### The problem
Look through the entries for the string "computer", and copy each line that holds it.

### Data for the task

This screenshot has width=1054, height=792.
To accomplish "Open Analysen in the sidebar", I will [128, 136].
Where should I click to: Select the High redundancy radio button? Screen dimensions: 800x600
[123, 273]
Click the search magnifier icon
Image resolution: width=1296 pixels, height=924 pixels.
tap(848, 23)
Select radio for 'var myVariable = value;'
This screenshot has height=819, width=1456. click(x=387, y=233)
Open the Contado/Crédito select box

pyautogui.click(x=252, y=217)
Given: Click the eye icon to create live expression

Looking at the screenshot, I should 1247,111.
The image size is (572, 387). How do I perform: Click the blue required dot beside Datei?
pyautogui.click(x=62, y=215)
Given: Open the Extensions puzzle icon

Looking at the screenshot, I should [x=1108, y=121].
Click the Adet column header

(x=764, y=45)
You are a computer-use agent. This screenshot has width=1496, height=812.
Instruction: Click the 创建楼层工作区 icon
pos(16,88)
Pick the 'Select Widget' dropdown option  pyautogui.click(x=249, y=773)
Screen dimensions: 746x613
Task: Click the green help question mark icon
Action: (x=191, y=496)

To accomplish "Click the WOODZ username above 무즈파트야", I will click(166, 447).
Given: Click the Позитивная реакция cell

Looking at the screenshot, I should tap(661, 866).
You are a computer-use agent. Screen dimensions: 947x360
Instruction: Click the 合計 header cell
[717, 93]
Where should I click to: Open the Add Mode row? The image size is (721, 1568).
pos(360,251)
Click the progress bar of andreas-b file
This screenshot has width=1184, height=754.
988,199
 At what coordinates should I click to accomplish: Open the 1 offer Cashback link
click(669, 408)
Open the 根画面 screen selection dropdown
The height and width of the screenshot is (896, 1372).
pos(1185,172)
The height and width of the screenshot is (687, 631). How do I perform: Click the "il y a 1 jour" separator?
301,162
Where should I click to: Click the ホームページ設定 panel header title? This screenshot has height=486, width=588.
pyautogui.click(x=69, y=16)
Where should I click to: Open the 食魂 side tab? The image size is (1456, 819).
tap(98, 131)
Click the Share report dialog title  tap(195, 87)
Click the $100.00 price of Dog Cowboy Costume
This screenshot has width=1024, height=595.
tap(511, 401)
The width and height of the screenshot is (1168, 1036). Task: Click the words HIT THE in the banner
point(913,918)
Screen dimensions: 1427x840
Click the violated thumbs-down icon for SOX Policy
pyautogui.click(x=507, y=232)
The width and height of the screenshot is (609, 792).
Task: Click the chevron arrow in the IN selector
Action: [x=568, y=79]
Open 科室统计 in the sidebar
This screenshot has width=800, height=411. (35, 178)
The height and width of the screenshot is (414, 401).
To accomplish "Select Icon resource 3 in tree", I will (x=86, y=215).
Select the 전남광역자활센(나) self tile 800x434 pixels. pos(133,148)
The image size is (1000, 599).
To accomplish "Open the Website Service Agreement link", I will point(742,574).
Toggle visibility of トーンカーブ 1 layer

### Solution to this exercise
You are a computer-use agent. This screenshot has width=1496, height=812.
You are a computer-use agent. Screen dimensions: 947x360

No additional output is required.